Osadchuk citou uma análise falsa que procurou desacreditar as evidências fotográficas dos crimes de guerra russos na cidade ucraniana de Bucha como “um exemplo clássico” de como esses sites procuram mudar a narrativa. Um relatório da ONU de 2022 e vários grupos de notícias independentes em 2022 detalharam os assassinatos de civis pelas tropas russas em Bucha, e um relatório da ONU de fevereiro de 2024 disse que mais de 10.000 civis ucranianos foram assassinados nos dois primeiros anos da invasão em grande escala da Rússia.
War on Fakes busca desacreditar essas evidências.
“Eles estavam publicando suas análises falsificadas […], alegando que as tropas russas deixaram a cidade antes que os corpos das pessoas assassinadas aparecessem nas ruas”, disse Osadchuk.
Eva Maitland, do site de investigação sobre desinformação NewsGuard, com sede nos EUA, também observou um aumento nas verificações de fatos falsos.
Maitland cita narrativas falsas sobre um atentado a um concerto no Crocus City Hall de Moscou em março, quando homens armados mataram mais de 140 pessoas e incendiaram o prédio. Mais tarde, o grupo militante Estado Islâmico, também conhecido como IS, ISIS e ISIL, reivindicou a responsabilidade do atentado.
“A Rússia e a mídia russa disseram que a declaração do ISIS assumindo a responsabilidade pelo atentado era falsa, e que era uma declaração fabricada do ISIS”, disse à VOA.
Martin Innes, diretor do Instituto de Investigação sobre Crime e Segurança da Universidade de Cardiff, diz que os Estados autoritários têm “uma longa tradição de usar métodos de verificação de fatos, como parte de seus esforços de propaganda”.
Quando o ex-espião russo Sergei Skripal e sua filha foram envenenados na Grã-Bretanha em 2018, a máquina de desinformação russa apoiou Moscou, reforçando as negações do governo e procurando desviar a atenção das alegações.
Mas, diz Innes, a verificação de fatos falsos tem sido mais institucionalizada desde fevereiro de 2022. “Por exemplo, War on Fakes se tornou uma marca”, disse.
Maitland acredita que o objetivo é supersaturar o espaço de informações com informações contraditórias, de modo que o público não saiba mais em que acreditar.
E, embora o público principal esteja dentro da Rússia, os especialistas dizem que o número de idiomas em que as verificações de fatos falsos aparecem é uma indicação de que eles também querem atingir um público internacional.

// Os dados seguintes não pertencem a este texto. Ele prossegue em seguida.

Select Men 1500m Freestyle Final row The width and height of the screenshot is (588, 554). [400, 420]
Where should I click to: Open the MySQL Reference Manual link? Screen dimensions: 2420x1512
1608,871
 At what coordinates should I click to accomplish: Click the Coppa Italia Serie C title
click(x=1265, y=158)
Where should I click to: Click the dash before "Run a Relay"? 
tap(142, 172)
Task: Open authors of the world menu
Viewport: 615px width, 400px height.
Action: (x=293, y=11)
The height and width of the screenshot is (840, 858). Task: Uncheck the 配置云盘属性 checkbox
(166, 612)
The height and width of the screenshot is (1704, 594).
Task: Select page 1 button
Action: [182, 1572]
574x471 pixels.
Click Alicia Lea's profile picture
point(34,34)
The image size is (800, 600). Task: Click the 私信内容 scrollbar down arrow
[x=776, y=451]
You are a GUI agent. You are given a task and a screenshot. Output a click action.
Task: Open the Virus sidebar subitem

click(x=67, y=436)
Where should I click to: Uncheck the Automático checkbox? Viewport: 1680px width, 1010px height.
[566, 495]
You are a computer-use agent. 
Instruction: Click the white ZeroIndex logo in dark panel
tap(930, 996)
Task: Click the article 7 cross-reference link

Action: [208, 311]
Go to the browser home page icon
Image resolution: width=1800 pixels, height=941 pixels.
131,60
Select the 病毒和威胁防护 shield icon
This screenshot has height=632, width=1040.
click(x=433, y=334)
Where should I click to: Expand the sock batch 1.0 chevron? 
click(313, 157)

War on Fakes, por exemplo, começou com um canal russo no Telegram, explicou Osadchuk, acrescentando que também publica em inglês, espanhol, alemão, francês, chinês e árabe.
“Portanto, eles visam não apenas o público russo, mas também um público mais amplo”, disse Osadchuk.
Os especialistas também afirmam que o Kremlin desenvolveu uma indústria sólida para desmentir as acusações contra a Rússia. Essas narrativas falsas são então compartilhadas por autoridades, ministérios, embaixadas, veículos de mídia estatais e redes sociais.
O Kremlin rejeitou as alegações de que espalha desinformação, acusando o Ocidente de se envolver em “terrorismo informativo”.
“A Rússia está competindo pelas pessoas que simpatizam com sua visão do mundo e suas narrativas e que podem dar algum grau de credibilidade ao seu tipo de versão da realidade”, disse Innes.
No entanto, seus esforços para minar sites ocidentais e confiáveis de verificação de fatos podem ter problemas.
Um estudo de PolitiFact de agosto de 2022 constatou que War on Fakes publica “tantas afirmações falsas que às vezes se contradizem entre si”.